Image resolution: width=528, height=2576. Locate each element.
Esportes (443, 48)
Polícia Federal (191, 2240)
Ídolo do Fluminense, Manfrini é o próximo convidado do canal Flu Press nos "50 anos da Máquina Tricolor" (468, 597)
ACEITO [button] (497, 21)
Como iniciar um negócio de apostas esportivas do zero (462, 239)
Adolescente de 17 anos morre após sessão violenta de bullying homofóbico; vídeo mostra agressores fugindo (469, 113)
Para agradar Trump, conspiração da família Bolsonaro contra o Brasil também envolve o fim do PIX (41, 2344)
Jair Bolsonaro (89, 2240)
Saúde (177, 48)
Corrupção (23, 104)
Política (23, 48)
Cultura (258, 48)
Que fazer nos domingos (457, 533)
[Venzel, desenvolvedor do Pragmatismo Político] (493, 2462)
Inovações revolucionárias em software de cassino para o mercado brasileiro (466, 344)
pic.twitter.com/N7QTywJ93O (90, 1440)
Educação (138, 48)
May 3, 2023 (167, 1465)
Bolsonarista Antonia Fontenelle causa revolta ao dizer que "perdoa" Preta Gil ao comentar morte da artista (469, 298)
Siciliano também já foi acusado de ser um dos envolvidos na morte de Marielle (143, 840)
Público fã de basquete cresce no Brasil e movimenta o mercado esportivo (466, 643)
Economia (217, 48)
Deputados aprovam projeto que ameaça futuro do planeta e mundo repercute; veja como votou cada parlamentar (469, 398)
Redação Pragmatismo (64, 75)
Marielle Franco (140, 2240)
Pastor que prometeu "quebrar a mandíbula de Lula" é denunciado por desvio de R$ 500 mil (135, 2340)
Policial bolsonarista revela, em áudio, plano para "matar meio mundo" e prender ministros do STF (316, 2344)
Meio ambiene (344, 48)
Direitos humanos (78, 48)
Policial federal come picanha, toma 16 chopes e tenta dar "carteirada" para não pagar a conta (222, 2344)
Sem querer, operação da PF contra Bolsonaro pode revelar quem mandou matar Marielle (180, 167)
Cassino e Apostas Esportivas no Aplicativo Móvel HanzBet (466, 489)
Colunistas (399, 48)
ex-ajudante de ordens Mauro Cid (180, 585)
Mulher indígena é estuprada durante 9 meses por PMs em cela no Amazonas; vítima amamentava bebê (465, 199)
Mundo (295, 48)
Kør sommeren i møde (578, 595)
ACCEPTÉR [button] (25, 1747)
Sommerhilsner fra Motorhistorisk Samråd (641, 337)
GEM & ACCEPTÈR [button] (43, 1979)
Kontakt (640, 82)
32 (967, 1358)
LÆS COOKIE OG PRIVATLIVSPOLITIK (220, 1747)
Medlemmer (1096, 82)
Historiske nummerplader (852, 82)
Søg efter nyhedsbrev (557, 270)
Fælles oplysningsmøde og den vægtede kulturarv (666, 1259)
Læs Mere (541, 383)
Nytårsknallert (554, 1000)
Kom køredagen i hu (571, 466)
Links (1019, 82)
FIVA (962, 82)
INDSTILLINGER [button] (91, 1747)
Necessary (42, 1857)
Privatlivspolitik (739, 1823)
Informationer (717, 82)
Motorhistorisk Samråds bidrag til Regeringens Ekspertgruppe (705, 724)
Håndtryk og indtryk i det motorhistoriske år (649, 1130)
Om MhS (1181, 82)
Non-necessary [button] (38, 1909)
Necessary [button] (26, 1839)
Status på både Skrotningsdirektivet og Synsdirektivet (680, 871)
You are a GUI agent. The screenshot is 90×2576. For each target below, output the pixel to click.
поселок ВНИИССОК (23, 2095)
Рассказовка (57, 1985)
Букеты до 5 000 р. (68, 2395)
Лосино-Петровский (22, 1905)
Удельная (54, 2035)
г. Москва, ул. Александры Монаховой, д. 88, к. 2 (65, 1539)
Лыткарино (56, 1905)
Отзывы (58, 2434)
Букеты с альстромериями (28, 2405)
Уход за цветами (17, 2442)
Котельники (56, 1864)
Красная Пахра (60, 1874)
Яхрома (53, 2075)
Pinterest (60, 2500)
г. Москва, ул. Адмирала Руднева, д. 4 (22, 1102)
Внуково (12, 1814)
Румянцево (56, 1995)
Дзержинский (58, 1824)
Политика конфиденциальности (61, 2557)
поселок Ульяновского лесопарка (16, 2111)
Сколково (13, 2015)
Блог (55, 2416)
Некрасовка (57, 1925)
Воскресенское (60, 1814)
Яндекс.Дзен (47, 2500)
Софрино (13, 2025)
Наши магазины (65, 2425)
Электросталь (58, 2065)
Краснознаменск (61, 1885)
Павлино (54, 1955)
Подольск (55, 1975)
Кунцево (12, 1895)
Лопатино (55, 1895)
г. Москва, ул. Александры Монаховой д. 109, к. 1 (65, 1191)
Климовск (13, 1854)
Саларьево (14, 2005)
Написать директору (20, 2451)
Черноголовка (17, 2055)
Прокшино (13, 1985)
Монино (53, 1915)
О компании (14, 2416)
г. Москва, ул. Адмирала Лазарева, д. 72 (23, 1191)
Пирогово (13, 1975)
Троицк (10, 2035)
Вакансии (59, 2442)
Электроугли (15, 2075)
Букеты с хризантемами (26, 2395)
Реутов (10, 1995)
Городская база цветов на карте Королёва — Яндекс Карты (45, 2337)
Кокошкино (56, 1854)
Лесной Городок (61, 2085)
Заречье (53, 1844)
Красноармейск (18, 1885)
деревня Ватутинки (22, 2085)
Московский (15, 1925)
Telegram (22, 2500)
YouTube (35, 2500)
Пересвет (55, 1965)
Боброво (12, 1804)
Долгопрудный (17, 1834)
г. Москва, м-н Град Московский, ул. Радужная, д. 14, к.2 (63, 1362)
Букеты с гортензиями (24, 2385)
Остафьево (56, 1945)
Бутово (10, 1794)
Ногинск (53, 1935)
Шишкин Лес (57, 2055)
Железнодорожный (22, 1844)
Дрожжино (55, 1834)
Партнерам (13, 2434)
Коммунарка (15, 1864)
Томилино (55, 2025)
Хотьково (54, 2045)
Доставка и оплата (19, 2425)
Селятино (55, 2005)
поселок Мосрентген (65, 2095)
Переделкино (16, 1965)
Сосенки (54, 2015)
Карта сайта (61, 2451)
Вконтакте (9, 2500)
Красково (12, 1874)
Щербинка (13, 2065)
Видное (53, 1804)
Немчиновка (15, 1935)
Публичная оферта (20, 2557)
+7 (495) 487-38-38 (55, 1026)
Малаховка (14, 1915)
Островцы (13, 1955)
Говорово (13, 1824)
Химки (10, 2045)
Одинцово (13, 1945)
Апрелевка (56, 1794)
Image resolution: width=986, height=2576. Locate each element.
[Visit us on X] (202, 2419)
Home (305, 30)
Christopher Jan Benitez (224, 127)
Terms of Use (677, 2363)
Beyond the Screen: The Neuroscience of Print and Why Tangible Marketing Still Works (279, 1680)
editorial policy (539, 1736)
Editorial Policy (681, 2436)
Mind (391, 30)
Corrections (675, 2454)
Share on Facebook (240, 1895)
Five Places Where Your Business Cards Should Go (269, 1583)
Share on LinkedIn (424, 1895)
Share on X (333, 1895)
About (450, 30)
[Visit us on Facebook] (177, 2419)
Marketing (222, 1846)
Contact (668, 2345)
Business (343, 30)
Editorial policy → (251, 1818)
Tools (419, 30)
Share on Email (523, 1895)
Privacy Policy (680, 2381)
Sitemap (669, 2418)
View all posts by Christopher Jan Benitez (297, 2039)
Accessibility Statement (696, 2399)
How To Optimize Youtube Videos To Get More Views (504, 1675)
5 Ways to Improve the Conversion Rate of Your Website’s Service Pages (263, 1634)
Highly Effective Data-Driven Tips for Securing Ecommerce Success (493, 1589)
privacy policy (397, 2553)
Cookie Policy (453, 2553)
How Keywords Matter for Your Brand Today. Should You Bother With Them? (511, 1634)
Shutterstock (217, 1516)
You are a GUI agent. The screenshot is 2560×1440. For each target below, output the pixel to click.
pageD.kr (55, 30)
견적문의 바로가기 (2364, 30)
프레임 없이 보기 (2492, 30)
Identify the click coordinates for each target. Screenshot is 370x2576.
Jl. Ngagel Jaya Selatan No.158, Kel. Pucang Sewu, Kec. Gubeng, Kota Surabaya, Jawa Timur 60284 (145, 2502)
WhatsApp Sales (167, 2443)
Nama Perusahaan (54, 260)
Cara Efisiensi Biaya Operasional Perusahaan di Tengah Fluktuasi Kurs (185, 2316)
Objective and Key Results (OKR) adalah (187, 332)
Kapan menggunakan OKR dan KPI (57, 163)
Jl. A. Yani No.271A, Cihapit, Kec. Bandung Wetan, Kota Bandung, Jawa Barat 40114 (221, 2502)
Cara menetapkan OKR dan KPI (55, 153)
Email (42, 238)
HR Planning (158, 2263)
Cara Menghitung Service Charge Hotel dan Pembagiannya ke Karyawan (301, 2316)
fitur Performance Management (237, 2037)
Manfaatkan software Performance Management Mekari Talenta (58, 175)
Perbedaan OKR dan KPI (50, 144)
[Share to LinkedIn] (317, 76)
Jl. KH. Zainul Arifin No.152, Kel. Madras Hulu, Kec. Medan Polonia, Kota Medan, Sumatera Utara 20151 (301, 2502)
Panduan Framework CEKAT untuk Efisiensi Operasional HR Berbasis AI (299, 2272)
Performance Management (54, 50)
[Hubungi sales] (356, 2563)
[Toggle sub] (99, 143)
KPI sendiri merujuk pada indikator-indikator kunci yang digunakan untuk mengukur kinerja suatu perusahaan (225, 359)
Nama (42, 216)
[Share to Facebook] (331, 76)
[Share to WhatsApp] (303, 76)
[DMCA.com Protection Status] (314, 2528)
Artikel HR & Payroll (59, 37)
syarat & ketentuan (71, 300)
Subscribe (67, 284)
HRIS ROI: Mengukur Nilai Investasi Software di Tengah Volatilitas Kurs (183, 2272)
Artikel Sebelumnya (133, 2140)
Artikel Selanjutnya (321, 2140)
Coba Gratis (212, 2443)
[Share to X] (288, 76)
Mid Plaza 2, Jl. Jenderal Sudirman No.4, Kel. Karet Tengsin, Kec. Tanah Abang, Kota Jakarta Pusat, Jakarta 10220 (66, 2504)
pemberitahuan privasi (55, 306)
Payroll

* WORK REQUIRED
Scan the listing above for the line that has "Доставка и оплата (19, 2425)", then copy exactly from that line through the line that has "Nama Perusahaan (54, 260)".

* EXERCISE OUTPUT
Доставка и оплата (19, 2425)
Селятино (55, 2005)
поселок Мосрентген (65, 2095)
Переделкино (16, 1965)
Сосенки (54, 2015)
Карта сайта (61, 2451)
Вконтакте (9, 2500)
Красково (12, 1874)
Щербинка (13, 2065)
Видное (53, 1804)
Немчиновка (15, 1935)
Публичная оферта (20, 2557)
+7 (495) 487-38-38 (55, 1026)
Малаховка (14, 1915)
Островцы (13, 1955)
Говорово (13, 1824)
Химки (10, 2045)
Одинцово (13, 1945)
Апрелевка (56, 1794)
Image resolution: width=986, height=2576. Locate each element.
[Visit us on X] (202, 2419)
Home (305, 30)
Christopher Jan Benitez (224, 127)
Terms of Use (677, 2363)
Beyond the Screen: The Neuroscience of Print and Why Tangible Marketing Still Works (279, 1680)
editorial policy (539, 1736)
Editorial Policy (681, 2436)
Mind (391, 30)
Corrections (675, 2454)
Share on Facebook (240, 1895)
Five Places Where Your Business Cards Should Go (269, 1583)
Share on LinkedIn (424, 1895)
Share on X (333, 1895)
About (450, 30)
[Visit us on Facebook] (177, 2419)
Marketing (222, 1846)
Contact (668, 2345)
Business (343, 30)
Editorial policy → (251, 1818)
Tools (419, 30)
Share on Email (523, 1895)
Privacy Policy (680, 2381)
Sitemap (669, 2418)
View all posts by Christopher Jan Benitez (297, 2039)
Accessibility Statement (696, 2399)
How To Optimize Youtube Videos To Get More Views (504, 1675)
5 Ways to Improve the Conversion Rate of Your Website’s Service Pages (263, 1634)
Highly Effective Data-Driven Tips for Securing Ecommerce Success (493, 1589)
privacy policy (397, 2553)
Cookie Policy (453, 2553)
How Keywords Matter for Your Brand Today. Should You Bother With Them? (511, 1634)
Shutterstock (217, 1516)
You are a GUI agent. The screenshot is 2560×1440. For each target below, output the pixel to click.
pageD.kr (55, 30)
견적문의 바로가기 (2364, 30)
프레임 없이 보기 (2492, 30)
Identify the click coordinates for each target. Screenshot is 370x2576.
Jl. Ngagel Jaya Selatan No.158, Kel. Pucang Sewu, Kec. Gubeng, Kota Surabaya, Jawa Timur 60284 (145, 2502)
WhatsApp Sales (167, 2443)
Nama Perusahaan (54, 260)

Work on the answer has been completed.